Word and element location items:
*-*-*

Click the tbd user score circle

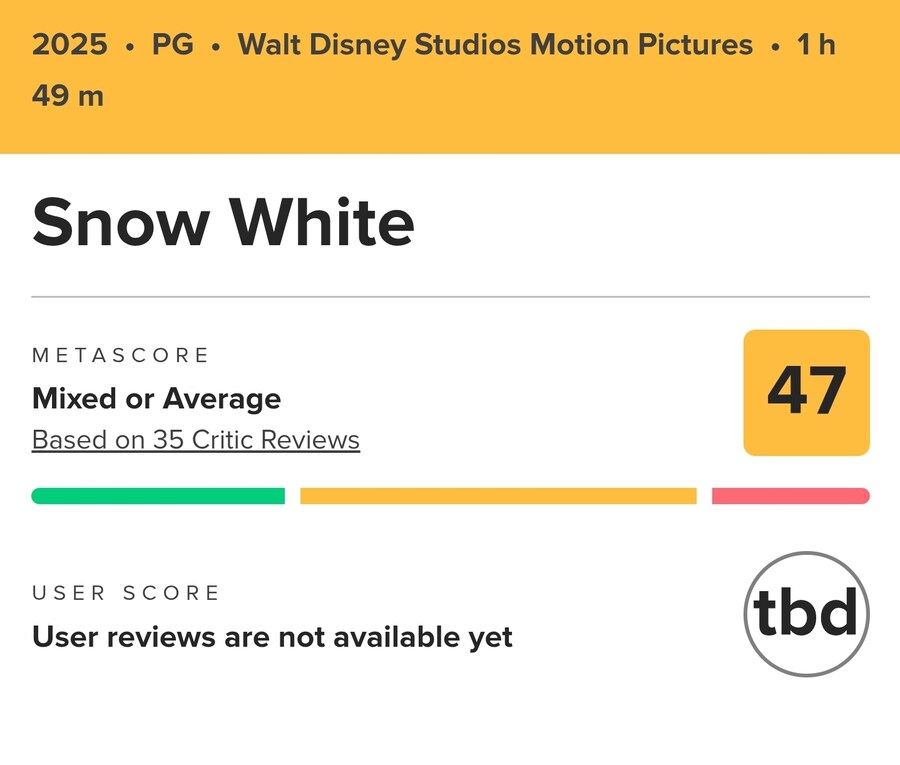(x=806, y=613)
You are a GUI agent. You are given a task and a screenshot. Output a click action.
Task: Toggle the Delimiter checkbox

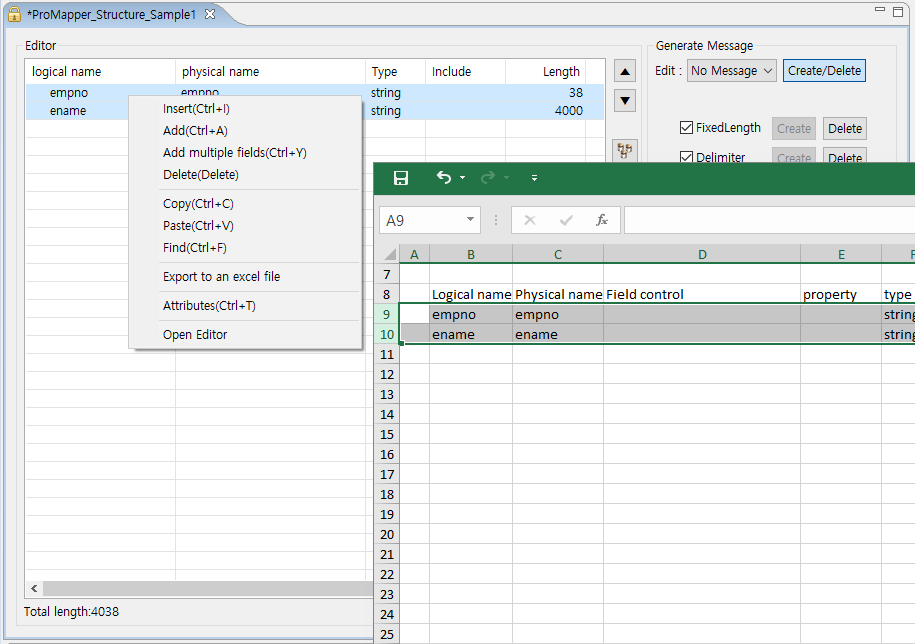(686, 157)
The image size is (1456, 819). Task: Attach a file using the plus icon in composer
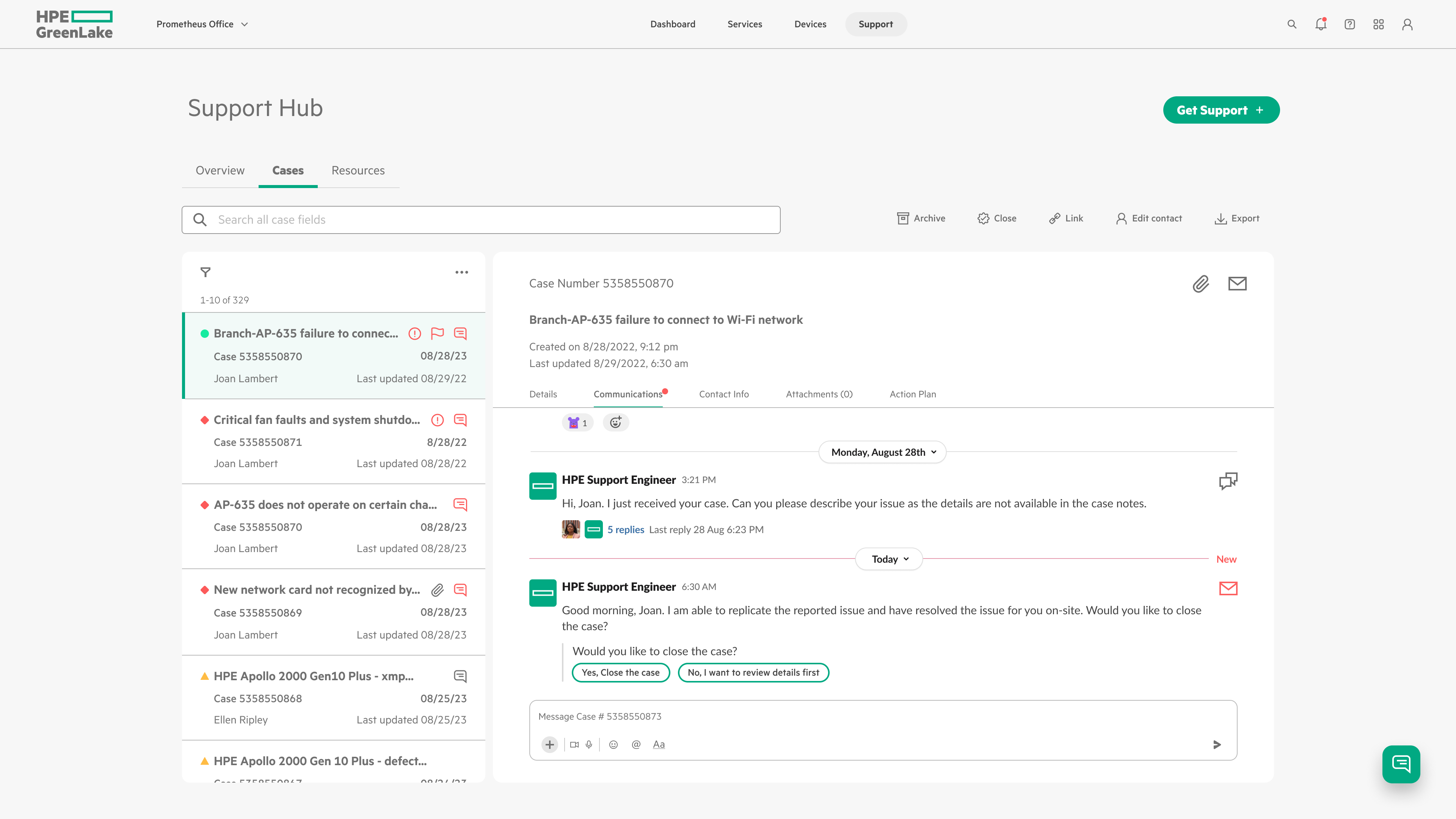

*-*-*

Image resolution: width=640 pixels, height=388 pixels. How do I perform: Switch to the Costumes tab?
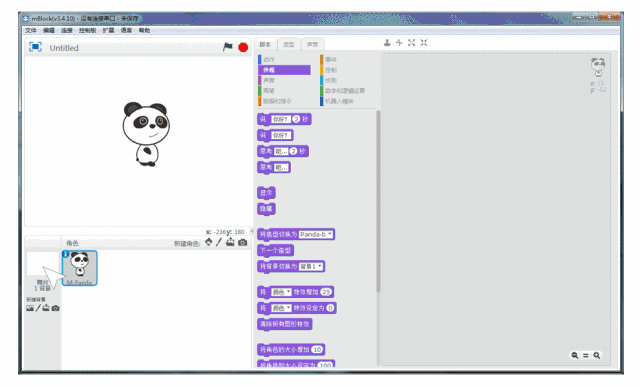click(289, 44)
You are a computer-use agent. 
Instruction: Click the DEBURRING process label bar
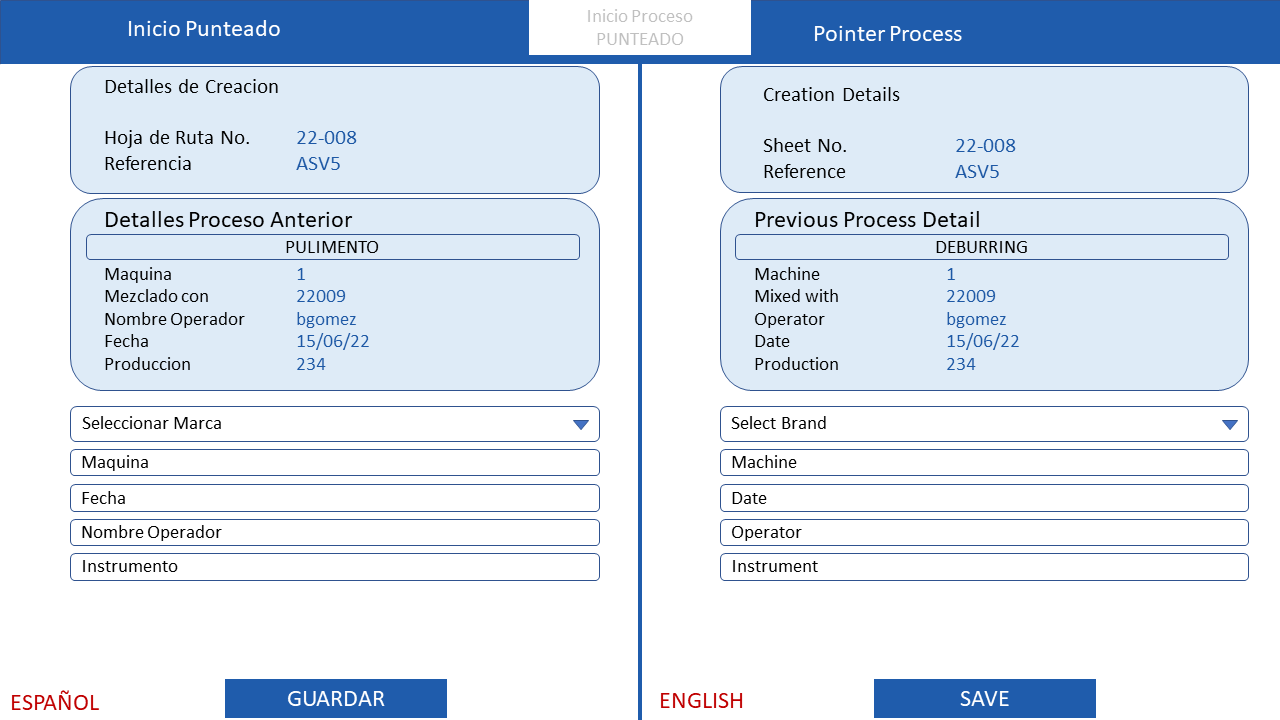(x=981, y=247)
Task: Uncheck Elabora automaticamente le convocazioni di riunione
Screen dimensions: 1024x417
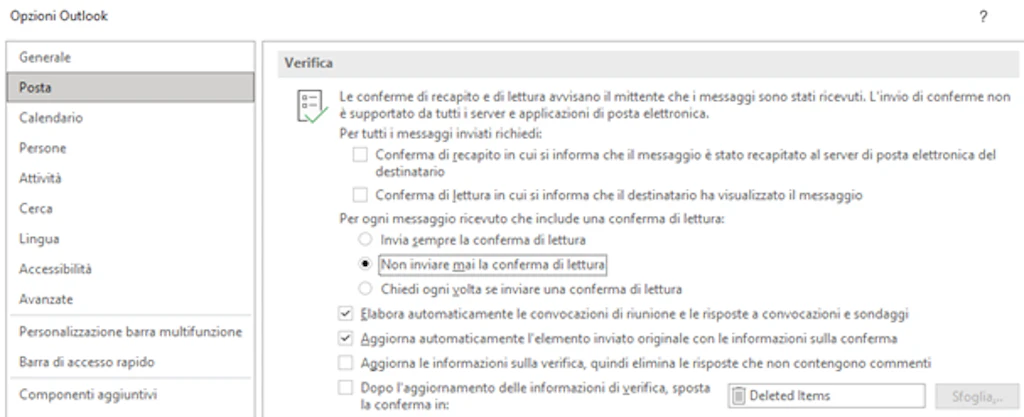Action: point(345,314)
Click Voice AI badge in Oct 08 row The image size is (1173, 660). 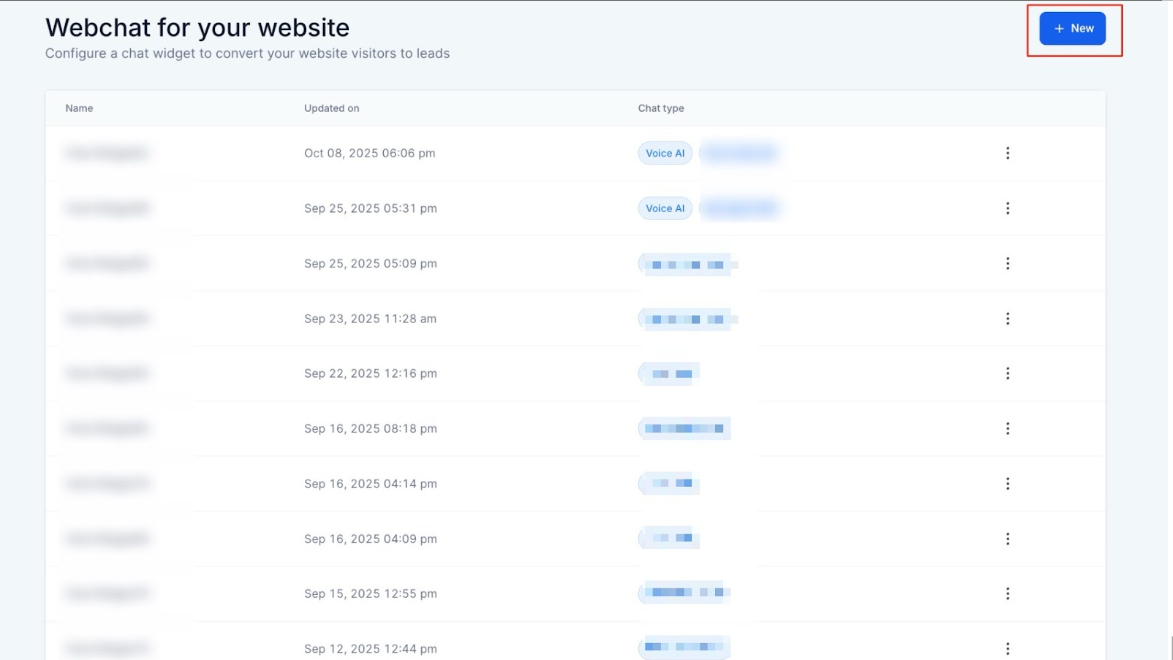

*-*-*

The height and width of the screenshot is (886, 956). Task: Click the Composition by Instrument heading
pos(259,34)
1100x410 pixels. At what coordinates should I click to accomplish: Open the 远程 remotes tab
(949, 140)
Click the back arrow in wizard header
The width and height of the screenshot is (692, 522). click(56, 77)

*-*-*

DIRECTIONS: Rewrite the items from the line with "You are a GUI" to the line with "The image size is (1456, 819).", substituting "screen capture" for "screenshot" and keeping everything else the same. Leave out the pictures.

COMPLETED EXERCISE:
You are a GUI agent. You are given a task and a screen capture. Output a click action.
Task: Toggle the Delimiter checkbox

(686, 157)
The image size is (1456, 819). Task: Attach a file using the plus icon in composer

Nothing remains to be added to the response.